Can you give back, word for word, the whole account below of catching Covid twice in Uruguay, leaving out the entries that follow it?

:: Text shown ::
════════════════════
The day of my positive test, the Uruguayan government’s nightly bulletin on Covid cases reported just a handful, with the headline reflecting how few back then had the virus. “Uno en Montevideo,” said the slugline, broadcast on the nightly news and captured in morning headlines. Oh boy, that “uno” was me. And yes, the headline appealed mucho to my vanity, but not to my sanity.

What followed was a physical and mental battle. The cough, the fever, the headache, the loss of taste and smell was matched by the reality of having to wait 15 days, in complete isolation, food and drink left outside room in hazmat packaging, internet and tv your best friends, the oximeter and the thermometer your go-to accessories. The experience was not just harrowing, but downright depressing, and frightening, not least because the medical community had no clear handle on what was best practice.

“If your oxygen level falls to 94 on the oximeter, get yourself into our emergency unit,” said the head of the excellent British hospital in Montevideo. “We’ll get you on a ventilator.”

Yet reading, as you would, almost everything on Covid back then in the early days, you learned that the clear majority of folks who went on ventilators in Milan, and Madrid, and New York, then epicentres of the virus, never made it out alive.

“If I come into your hospital, I want it clearly understood : no ventilator for me,” I told the kind fellow at the British Hospital. When I heard him prevaricate, I added : “I’m putting it in writing, so there can be no doubt.” I did so the minute the phone conversation ended. Thank goodness, I never had to take him up on his offer of emergency care.

For once, I’m quietly optimistic

Some 20 months later, I caught Covid again, and once more in Uruguay. Celebrating this past Christmas and New Year, with twenty-something children visiting from the United States, we were down by the beach when Omicron caught us, our youngest son going down first, then his Mum and Dad, others in the family miraculously escaping it.

What a contrast two years into this pandemic. And how perhaps we should be recognising, I hesitate yet to use the word celebrate, how far we have come in terms of dealing with this deadly, rotten virus. Because second time around, I sensed, and saw, and experienced our world ready for Covid. And not just because Omicron was different.
════════════════════
:: Data provided ::
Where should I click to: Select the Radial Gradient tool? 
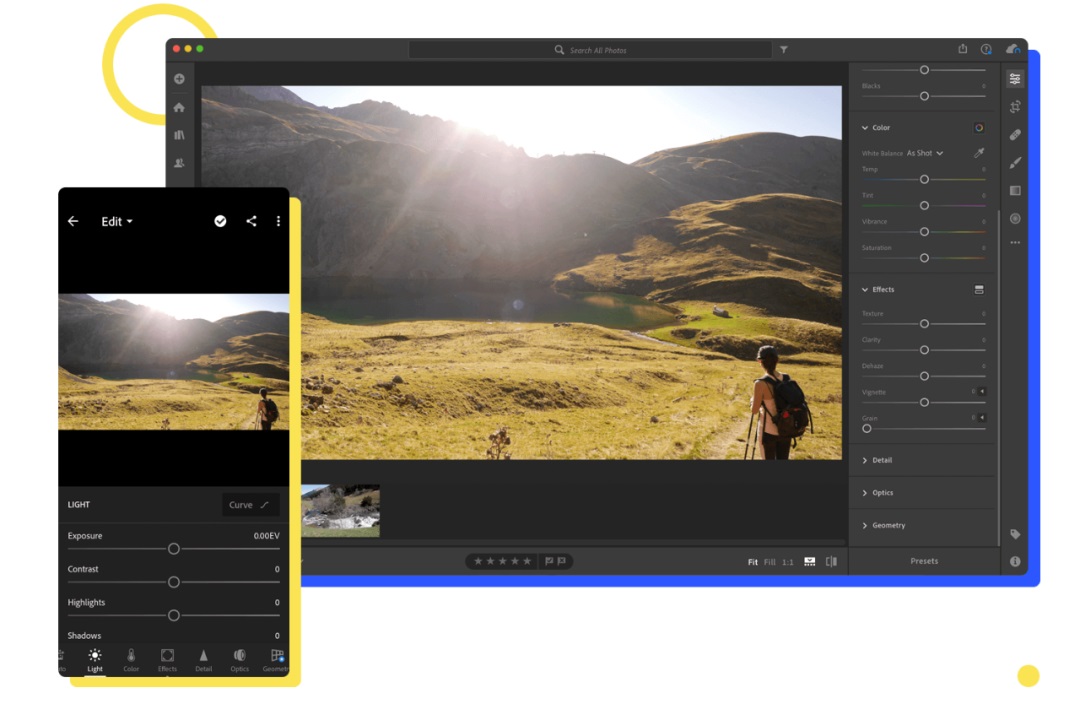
════════════════════
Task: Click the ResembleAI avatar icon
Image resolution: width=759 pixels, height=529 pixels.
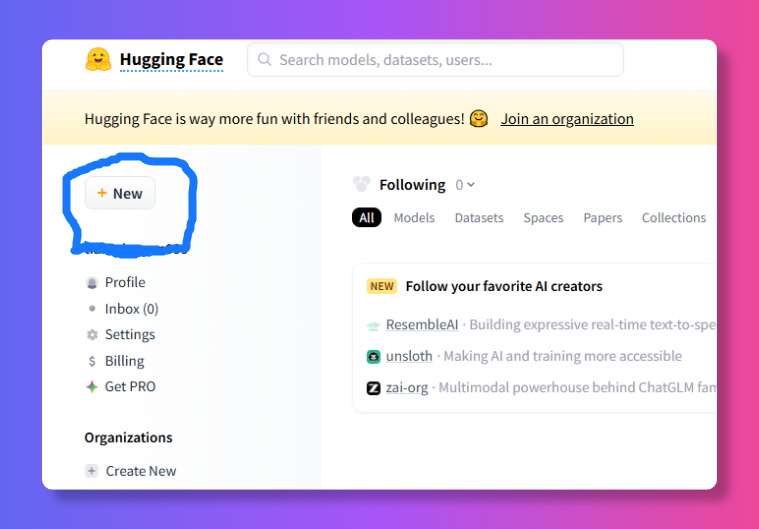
════════════════════
:: Completed exercise ::
The day of my positive test, the Uruguayan government’s nightly bulletin on Covid cases reported just a handful, with the headline reflecting how few back then had the virus. “Uno en Montevideo,” said the slugline, broadcast on the nightly news and captured in morning headlines. Oh boy, that “uno” was me. And yes, the headline appealed mucho to my vanity, but not to my sanity.

What followed was a physical and mental battle. The cough, the fever, the headache, the loss of taste and smell was matched by the reality of having to wait 15 days, in complete isolation, food and drink left outside room in hazmat packaging, internet and tv your best friends, the oximeter and the thermometer your go-to accessories. The experience was not just harrowing, but downright depressing, and frightening, not least because the medical community had no clear handle on what was best practice.

“If your oxygen level falls to 94 on the oximeter, get yourself into our emergency unit,” said the head of the excellent British hospital in Montevideo. “We’ll get you on a ventilator.”

Yet reading, as you would, almost everything on Covid back then in the early days, you learned that the clear majority of folks who went on ventilators in Milan, and Madrid, and New York, then epicentres of the virus, never made it out alive.

“If I come into your hospital, I want it clearly understood : no ventilator for me,” I told the kind fellow at the British Hospital. When I heard him prevaricate, I added : “I’m putting it in writing, so there can be no doubt.” I did so the minute the phone conversation ended. Thank goodness, I never had to take him up on his offer of emergency care.

For once, I’m quietly optimistic

Some 20 months later, I caught Covid again, and once more in Uruguay. Celebrating this past Christmas and New Year, with twenty-something children visiting from the United States, we were down by the beach when Omicron caught us, our youngest son going down first, then his Mum and Dad, others in the family miraculously escaping it.

What a contrast two years into this pandemic. And how perhaps we should be recognising, I hesitate yet to use the word celebrate, how far we have come in terms of dealing with this deadly, rotten virus. Because second time around, I sensed, and saw, and experienced our world ready for Covid. And not just because Omicron was different.